Iran has once again declared the Strait of Hormuz closed, but for much of the global shipping industry, the announcement changes little. Maritime traffic through the strategic waterway had already slowed sharply in recent weeks, with ship operators, insurers, and crews remaining cautious despite diplomatic efforts that had previously reopened the strait earlier this month.
The Strait of Hormuz remains one of the world’s most important energy chokepoints. According to the U.S. Energy Information Administration (EIA), roughly 20% of global petroleum liquids consumption passes through the waterway, underscoring its significance to international energy markets. The route became a flashpoint earlier this year during the Strait of Hormuz oil crisis, when tanker traffic collapsed amid the conflict. Before the conflict, approximately 100 to 120 oil tankers transited the route daily.
Shipping Traffic Remains Far Below Normal Levels
While vessel movements briefly increased after Iran temporarily reopened the strait earlier this year, the rebound has been modest. Industry analysts report that tanker traffic improved slightly before retreating again following the cancellation of talks intended to finalize details of a broader agreement between Iran and the United States.
The hesitation reflects a market still assessing risk rather than responding to political announcements. As oil analyst Tom Kloza has noted, confidence is often the last thing to return after a maritime disruption. Many operators appear unwilling to become the first major test case for a route that remains clouded by uncertainty.
Mines Continue to Restrict Navigation
One of the most immediate obstacles remains the reported presence of naval mines in parts of the waterway. Shipping organizations say only limited traffic corridors near the coastlines of Oman and Iran are currently considered safe for navigation.
Those available routes bring their own challenges. Concentrated vessel movements in narrow channels increase the likelihood of congestion, navigational errors, and operational delays, making shipowners reluctant to accelerate their return.
Insurance and Crew Challenges Add Pressure
Beyond security concerns, commercial barriers continue to complicate any meaningful reopening. Many maritime insurers have not fully restored war-risk coverage, leaving shipowners exposed to substantial financial liabilities in the event of damage or disruption.
Insurance availability has become almost as important as physical access to the strait itself. Without adequate coverage, operators face risks that many boards and financiers are unwilling to accept, regardless of political developments.
At the same time, an estimated 20,000 seafarers remain aboard ships stranded in the Persian Gulf. Some vessels have been anchored for months, raising practical concerns about maintenance, fuel supplies, crew welfare, and operational readiness.

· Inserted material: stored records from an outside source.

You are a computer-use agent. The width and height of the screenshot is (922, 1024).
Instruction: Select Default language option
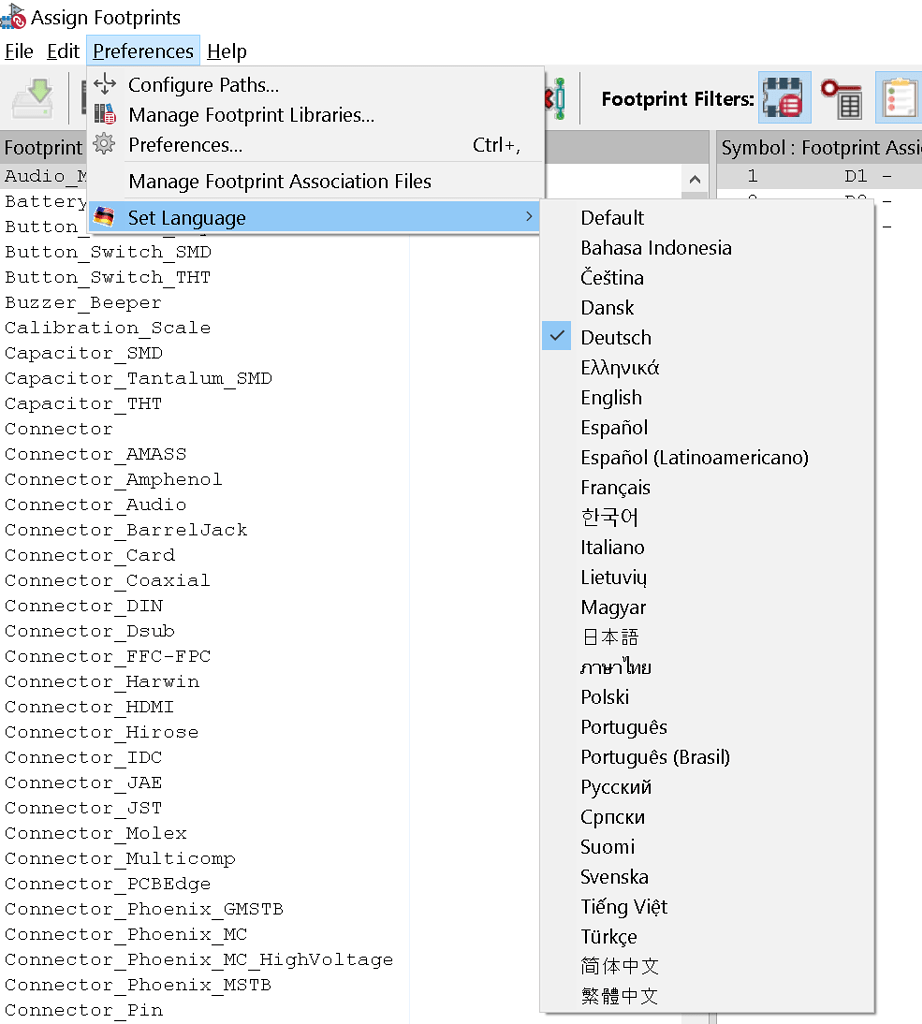(612, 217)
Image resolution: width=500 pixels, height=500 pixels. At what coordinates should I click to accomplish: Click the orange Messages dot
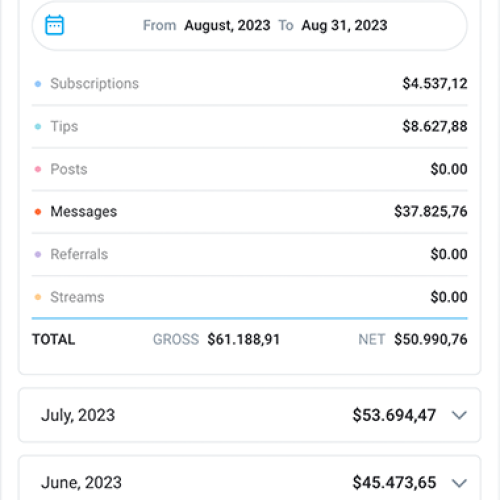(x=38, y=212)
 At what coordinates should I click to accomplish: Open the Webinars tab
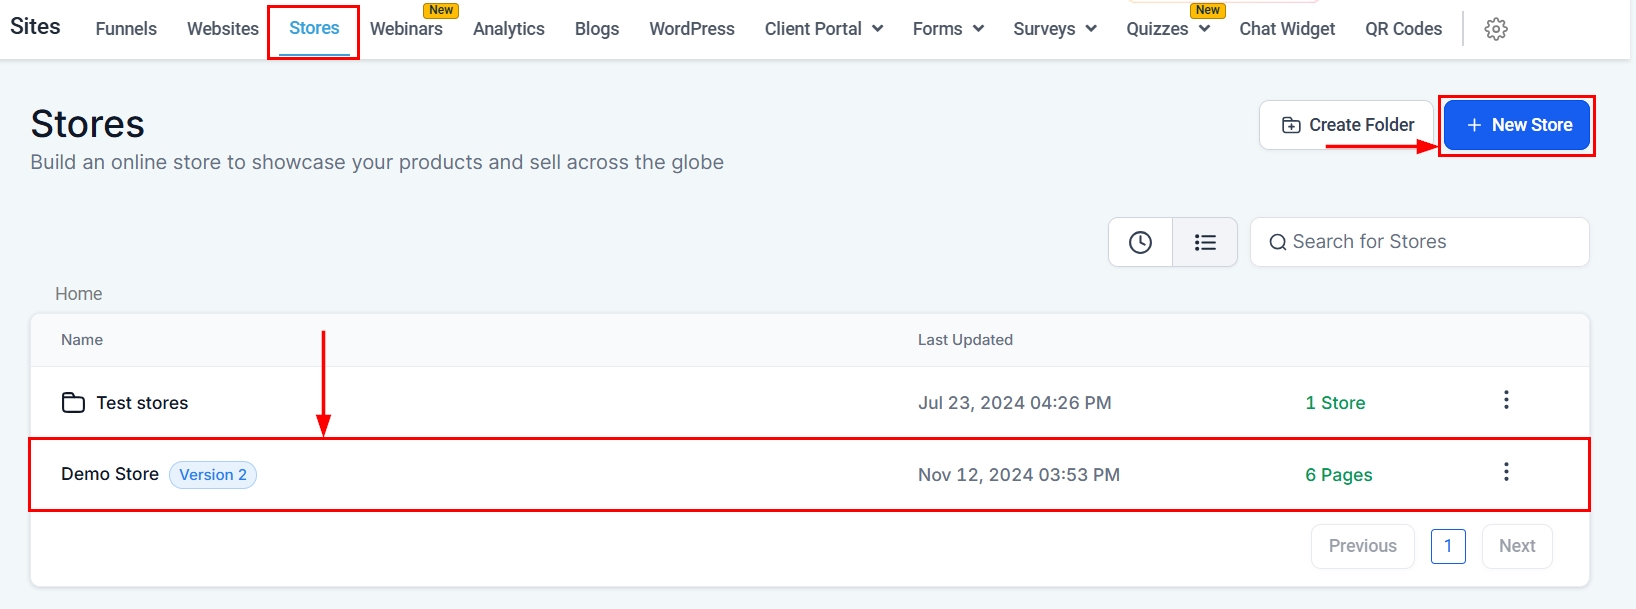coord(406,29)
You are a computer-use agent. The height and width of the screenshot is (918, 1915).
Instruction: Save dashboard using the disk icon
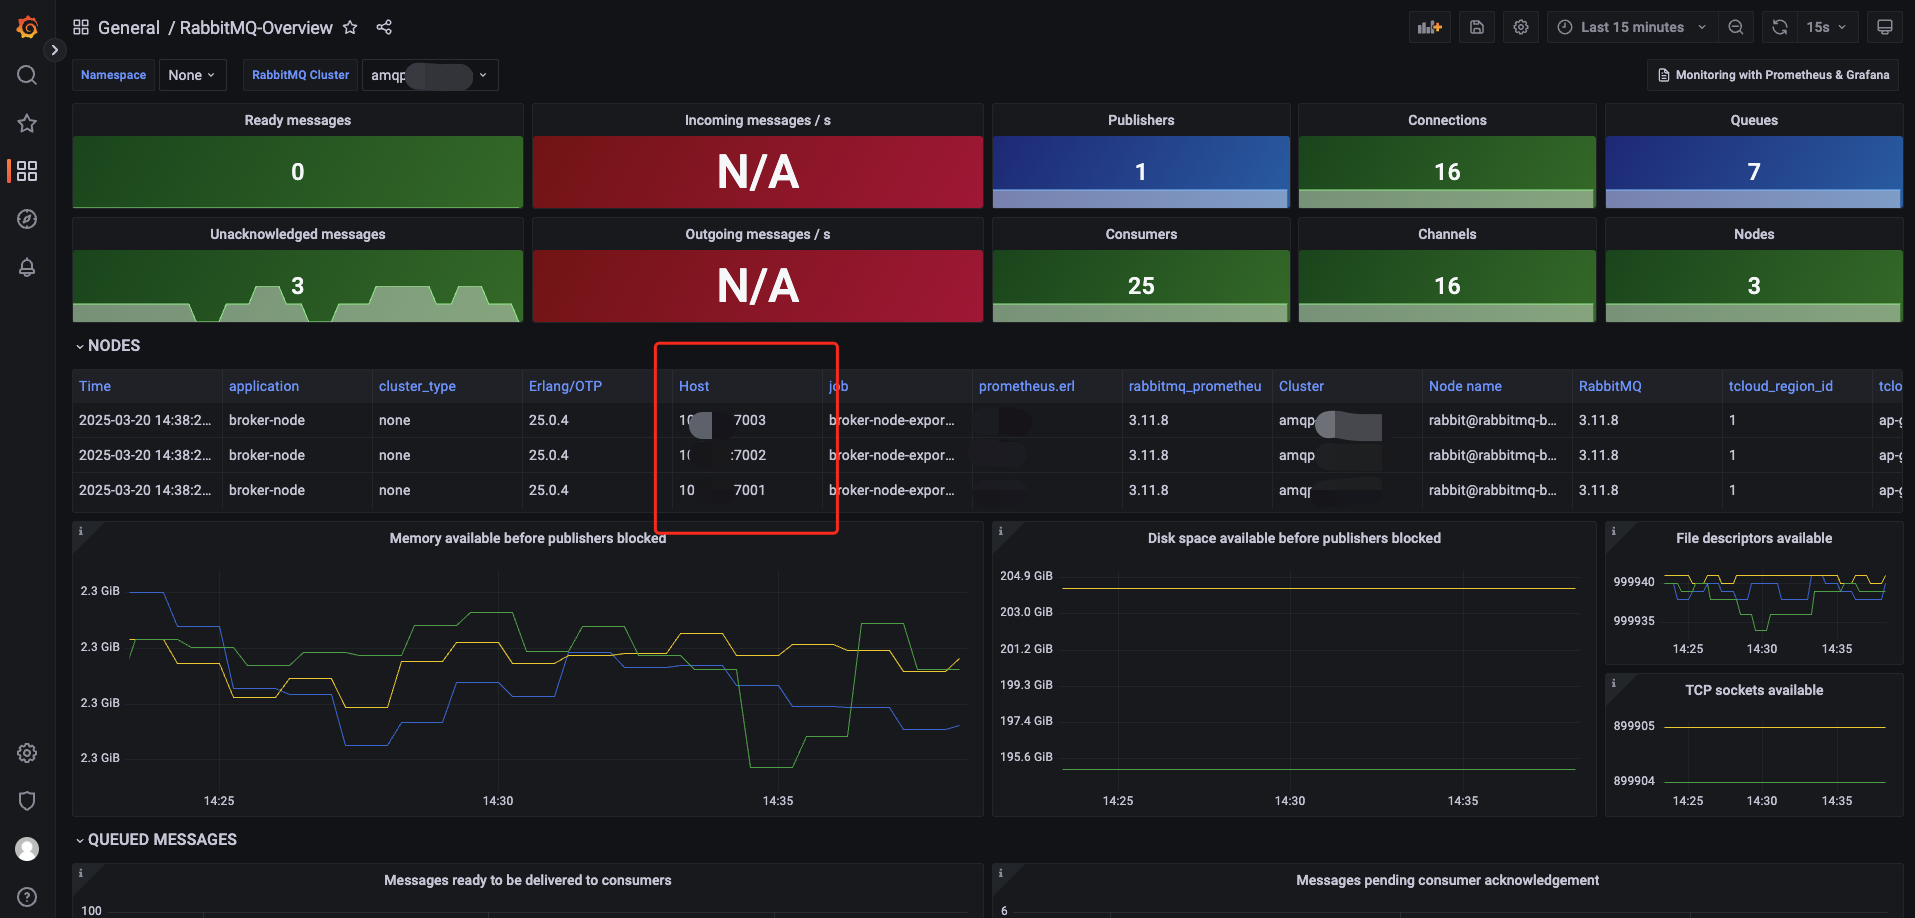[x=1477, y=27]
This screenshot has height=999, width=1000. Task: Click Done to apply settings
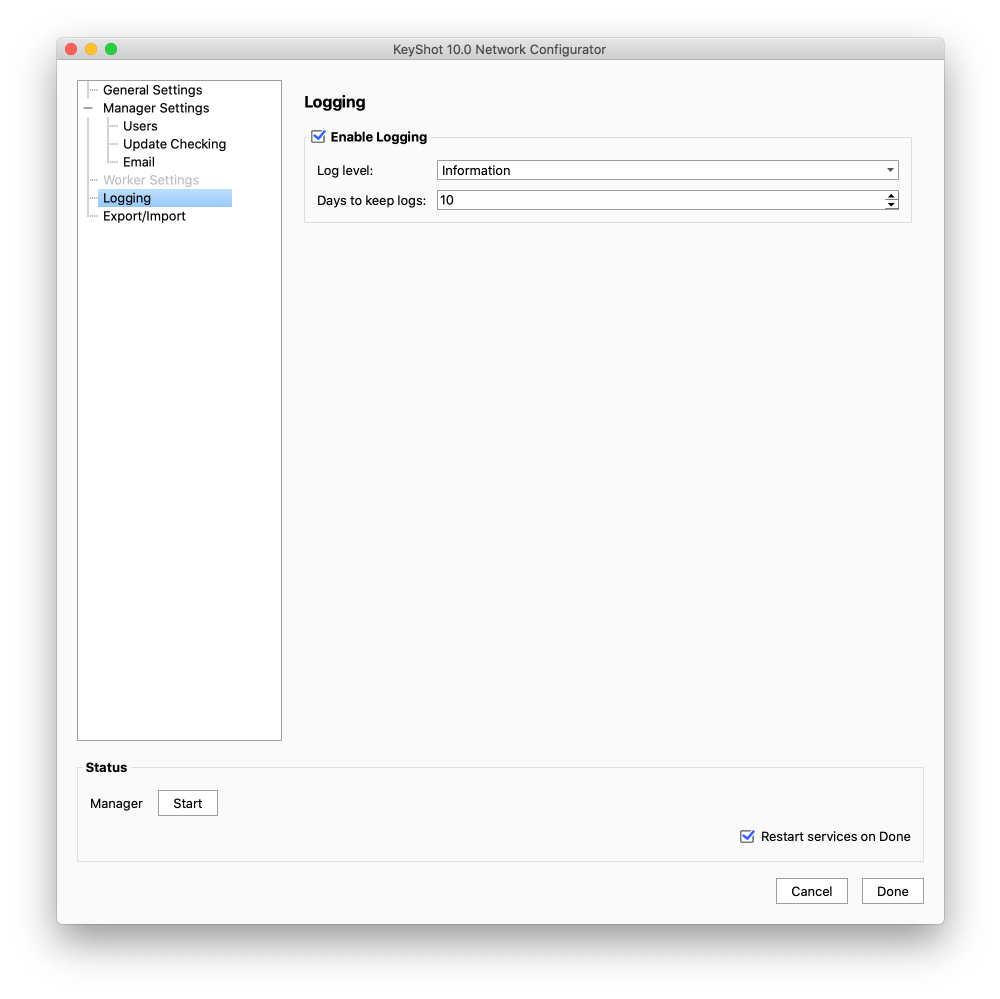[892, 891]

Oil Supply Chains Face a Slow Restart
The disruption extends beyond shipping lanes. Energy production and refining operations across the Gulf were scaled back during the conflict as export routes became uncertain. Restoring those facilities requires confidence that maritime access can be maintained consistently rather than temporarily.
As GrowBusinessMag has frequently highlighted in its coverage of global trade disruptions, supply chains rarely return to full capacity immediately after a ceasefire or political agreement. Physical infrastructure, logistics planning, insurance coverage, and workforce availability all take time to stabilize.
For now, Iran’s latest declaration regarding the Strait of Hormuz highlights a reality already recognized across the shipping industry: even if political agreements remain intact, mines, insurance gaps, stranded crews, and operational uncertainty are likely to keep trade flows and oil exports below normal levels for months to come.